Exercise objective: Please update the stretch of the records from the line containing "Given: Open more options for Deep Dive Deck" through the end of the records, replacing "heading" with "title" and changing nothing else. Leave the pictures out of your answer.

------ Task material ------

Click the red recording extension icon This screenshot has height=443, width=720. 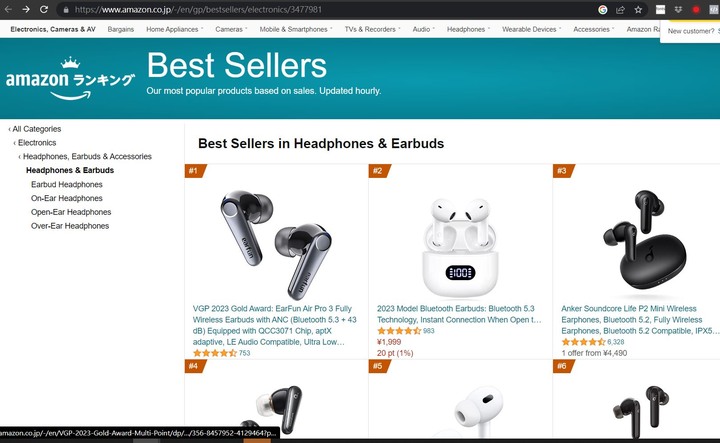pos(696,10)
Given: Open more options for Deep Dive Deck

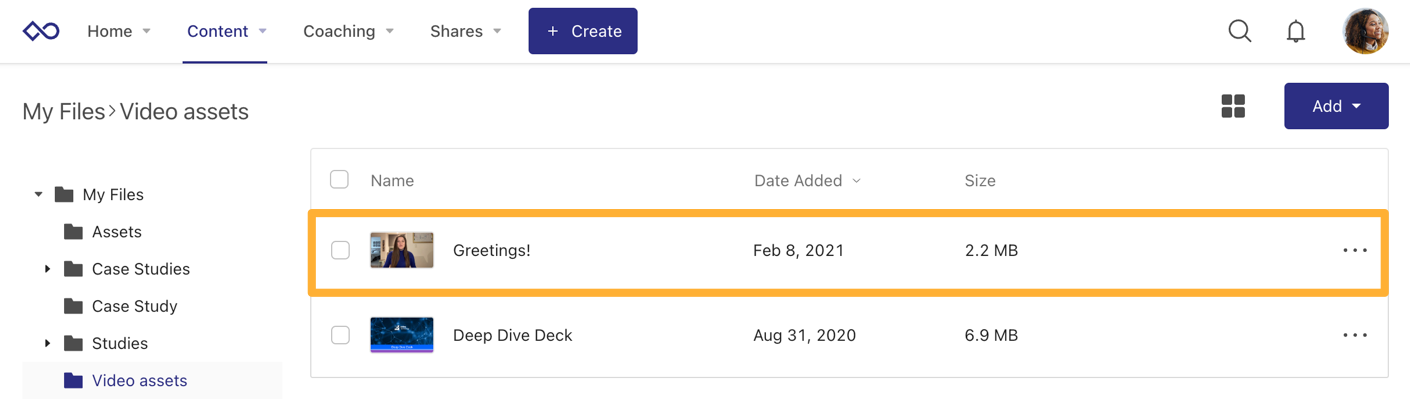Looking at the screenshot, I should pos(1354,335).
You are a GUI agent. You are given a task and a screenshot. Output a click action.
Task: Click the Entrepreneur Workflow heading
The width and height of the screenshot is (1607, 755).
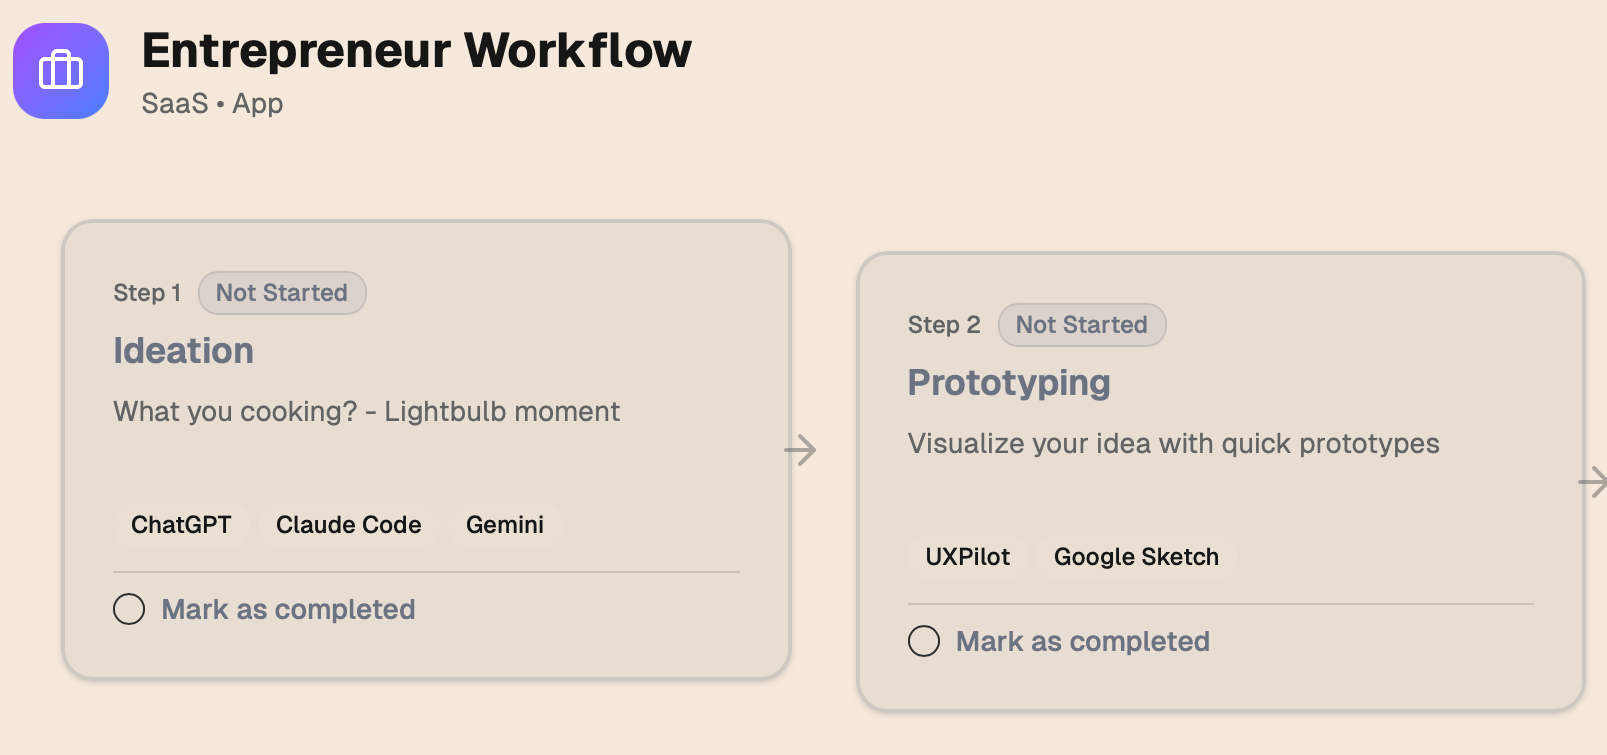click(417, 50)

------

Solution to this problem:
Given: Open more options for Deep Dive Deck

Looking at the screenshot, I should pos(1354,335).
You are a GUI agent. You are given a task and a screenshot. Output a click action.
Task: Click the Entrepreneur Workflow title
The width and height of the screenshot is (1607, 755).
click(417, 50)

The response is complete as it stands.